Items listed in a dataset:
----------------

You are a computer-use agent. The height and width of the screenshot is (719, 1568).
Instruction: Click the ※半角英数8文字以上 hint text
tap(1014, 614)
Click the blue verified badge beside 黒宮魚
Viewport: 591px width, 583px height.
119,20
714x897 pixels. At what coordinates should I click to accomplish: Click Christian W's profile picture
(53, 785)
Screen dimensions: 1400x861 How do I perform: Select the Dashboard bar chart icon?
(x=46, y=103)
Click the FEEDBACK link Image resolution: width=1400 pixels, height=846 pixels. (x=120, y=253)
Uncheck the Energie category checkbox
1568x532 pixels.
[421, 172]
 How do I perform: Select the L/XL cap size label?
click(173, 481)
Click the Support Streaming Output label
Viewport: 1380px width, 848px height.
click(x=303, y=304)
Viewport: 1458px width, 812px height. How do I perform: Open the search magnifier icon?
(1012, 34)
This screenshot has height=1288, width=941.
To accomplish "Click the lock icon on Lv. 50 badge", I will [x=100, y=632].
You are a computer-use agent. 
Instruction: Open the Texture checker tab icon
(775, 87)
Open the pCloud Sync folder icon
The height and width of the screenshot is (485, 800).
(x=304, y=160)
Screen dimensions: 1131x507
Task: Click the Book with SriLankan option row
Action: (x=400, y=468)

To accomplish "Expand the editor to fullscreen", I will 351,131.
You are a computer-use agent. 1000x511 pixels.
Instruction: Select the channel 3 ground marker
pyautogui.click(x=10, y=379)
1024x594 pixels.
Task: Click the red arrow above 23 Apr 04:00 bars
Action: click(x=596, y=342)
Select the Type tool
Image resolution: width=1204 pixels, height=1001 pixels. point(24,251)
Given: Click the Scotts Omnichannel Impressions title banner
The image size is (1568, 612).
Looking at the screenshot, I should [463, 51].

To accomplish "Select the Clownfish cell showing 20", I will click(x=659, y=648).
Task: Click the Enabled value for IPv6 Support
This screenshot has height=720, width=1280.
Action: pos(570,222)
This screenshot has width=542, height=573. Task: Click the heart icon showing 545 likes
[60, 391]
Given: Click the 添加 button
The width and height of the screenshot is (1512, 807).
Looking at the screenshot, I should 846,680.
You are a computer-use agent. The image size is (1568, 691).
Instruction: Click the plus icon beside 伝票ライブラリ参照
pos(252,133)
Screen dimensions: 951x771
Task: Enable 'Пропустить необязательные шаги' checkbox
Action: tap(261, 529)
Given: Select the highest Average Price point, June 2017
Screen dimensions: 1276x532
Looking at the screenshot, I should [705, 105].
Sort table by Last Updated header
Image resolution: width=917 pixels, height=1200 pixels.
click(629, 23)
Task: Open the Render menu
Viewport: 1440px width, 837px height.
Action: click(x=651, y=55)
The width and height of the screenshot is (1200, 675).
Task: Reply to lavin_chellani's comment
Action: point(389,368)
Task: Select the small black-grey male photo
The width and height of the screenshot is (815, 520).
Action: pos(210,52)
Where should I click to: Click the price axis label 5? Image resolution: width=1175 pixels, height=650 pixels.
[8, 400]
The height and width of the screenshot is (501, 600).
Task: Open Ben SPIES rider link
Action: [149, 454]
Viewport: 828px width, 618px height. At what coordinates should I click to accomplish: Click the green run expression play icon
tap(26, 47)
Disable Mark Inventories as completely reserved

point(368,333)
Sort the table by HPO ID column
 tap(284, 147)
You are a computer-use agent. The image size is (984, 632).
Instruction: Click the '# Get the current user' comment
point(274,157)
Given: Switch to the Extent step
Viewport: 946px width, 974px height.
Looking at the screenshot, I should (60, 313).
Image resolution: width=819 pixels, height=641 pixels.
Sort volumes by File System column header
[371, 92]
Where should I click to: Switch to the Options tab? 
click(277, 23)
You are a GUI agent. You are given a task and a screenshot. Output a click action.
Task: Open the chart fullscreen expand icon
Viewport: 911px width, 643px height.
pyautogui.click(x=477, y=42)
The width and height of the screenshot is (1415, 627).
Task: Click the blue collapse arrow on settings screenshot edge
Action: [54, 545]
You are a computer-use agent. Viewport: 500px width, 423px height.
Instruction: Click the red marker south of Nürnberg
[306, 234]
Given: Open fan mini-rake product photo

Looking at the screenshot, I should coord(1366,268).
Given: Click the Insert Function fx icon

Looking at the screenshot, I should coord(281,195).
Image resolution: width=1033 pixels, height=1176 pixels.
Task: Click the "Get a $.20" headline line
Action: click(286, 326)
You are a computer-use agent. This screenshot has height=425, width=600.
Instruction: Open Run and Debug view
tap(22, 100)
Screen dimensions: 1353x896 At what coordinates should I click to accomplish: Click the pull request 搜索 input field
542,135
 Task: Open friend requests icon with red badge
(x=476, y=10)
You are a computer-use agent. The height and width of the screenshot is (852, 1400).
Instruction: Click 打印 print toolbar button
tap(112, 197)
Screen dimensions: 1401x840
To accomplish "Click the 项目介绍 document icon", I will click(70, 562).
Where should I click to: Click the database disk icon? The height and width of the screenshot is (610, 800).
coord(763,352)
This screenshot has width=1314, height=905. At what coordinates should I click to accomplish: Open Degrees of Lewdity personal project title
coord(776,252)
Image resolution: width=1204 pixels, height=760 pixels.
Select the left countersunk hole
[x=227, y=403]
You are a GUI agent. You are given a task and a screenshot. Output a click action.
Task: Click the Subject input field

----------------

• Aim of the exercise:
Could you turn the records, from the very start up to and including the line containing "will [x=100, y=632].", into a numbered list with blank lines left out?

• Final answer:
1. You are a computer-use agent. The height and width of the screenshot is (719, 1568).
2. Instruction: Click the ※半角英数8文字以上 hint text
3. tap(1014, 614)
4. Click the blue verified badge beside 黒宮魚
5. Viewport: 591px width, 583px height.
6. 119,20
7. 714x897 pixels. At what coordinates should I click to accomplish: Click Christian W's profile picture
8. (53, 785)
9. Screen dimensions: 1400x861 How do I perform: Select the Dashboard bar chart icon?
10. (x=46, y=103)
11. Click the FEEDBACK link Image resolution: width=1400 pixels, height=846 pixels. (x=120, y=253)
12. Uncheck the Energie category checkbox
13. 1568x532 pixels.
14. [421, 172]
15.  How do I perform: Select the L/XL cap size label?
16. click(173, 481)
17. Click the Support Streaming Output label
18. Viewport: 1380px width, 848px height.
19. click(x=303, y=304)
20. Viewport: 1458px width, 812px height. How do I perform: Open the search magnifier icon?
21. (1012, 34)
22. This screenshot has height=1288, width=941.
23. To accomplish "Click the lock icon on Lv. 50 badge", I will [x=100, y=632].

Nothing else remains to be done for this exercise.